• The problem
In the records below, find each line containing the word "computer" and copy it.

• Record set
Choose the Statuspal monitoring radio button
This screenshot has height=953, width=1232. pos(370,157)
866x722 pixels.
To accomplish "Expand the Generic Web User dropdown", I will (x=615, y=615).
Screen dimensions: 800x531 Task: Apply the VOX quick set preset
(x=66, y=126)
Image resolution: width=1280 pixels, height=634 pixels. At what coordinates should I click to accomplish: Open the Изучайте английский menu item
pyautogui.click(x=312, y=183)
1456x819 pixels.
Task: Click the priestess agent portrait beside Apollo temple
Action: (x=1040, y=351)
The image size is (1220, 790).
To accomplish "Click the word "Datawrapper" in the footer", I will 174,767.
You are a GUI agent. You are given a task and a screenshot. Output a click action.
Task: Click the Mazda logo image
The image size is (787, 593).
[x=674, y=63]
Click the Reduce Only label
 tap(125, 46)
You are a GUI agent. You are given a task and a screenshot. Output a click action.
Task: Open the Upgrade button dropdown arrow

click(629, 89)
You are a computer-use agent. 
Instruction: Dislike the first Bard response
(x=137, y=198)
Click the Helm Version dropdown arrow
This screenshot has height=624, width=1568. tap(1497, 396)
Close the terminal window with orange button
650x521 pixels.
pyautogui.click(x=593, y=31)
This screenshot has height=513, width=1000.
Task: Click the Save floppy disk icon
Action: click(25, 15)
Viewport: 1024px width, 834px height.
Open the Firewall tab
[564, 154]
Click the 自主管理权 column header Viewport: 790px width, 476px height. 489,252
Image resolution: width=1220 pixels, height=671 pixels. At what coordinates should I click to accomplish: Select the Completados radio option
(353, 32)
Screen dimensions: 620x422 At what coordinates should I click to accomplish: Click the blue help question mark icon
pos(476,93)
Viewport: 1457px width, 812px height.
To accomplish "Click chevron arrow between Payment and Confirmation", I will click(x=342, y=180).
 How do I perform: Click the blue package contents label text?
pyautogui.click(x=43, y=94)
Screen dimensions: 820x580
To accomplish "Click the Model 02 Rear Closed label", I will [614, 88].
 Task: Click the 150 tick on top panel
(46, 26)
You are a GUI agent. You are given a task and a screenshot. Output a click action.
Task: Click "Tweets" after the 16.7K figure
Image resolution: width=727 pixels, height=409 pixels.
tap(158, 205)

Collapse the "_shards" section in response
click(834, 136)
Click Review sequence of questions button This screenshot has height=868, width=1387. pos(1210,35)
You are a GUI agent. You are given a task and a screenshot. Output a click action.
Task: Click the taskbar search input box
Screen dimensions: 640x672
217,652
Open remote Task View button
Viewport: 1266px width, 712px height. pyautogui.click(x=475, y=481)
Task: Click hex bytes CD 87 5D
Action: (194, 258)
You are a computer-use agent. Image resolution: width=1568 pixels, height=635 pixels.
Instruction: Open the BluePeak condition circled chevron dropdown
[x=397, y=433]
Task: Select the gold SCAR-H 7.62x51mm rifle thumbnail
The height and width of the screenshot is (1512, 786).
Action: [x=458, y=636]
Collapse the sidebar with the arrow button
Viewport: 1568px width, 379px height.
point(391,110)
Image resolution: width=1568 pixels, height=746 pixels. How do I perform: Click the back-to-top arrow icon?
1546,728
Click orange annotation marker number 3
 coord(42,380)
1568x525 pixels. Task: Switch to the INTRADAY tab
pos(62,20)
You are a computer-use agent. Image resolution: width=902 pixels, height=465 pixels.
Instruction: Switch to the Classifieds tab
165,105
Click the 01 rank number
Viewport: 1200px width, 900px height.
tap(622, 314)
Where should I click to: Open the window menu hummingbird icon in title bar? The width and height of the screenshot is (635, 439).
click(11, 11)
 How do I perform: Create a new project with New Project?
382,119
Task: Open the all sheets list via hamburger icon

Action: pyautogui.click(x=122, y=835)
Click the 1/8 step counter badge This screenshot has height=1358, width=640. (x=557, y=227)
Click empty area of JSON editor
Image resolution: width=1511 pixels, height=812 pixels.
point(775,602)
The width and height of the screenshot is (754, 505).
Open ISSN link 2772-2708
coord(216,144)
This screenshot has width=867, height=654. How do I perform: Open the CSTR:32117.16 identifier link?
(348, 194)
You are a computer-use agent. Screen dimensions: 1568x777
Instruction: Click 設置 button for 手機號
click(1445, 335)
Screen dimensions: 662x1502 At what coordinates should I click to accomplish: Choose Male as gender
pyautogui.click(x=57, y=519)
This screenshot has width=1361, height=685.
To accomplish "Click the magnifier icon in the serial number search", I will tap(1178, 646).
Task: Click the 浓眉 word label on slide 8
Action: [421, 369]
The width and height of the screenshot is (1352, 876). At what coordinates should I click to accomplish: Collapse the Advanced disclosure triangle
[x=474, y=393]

• Answer space
You are a computer-use agent. 
You are a computer-use agent. Image resolution: width=1568 pixels, height=635 pixels.
You are a computer-use agent. Image resolution: width=902 pixels, height=465 pixels.
You are a computer-use agent. Screen dimensions: 1568x777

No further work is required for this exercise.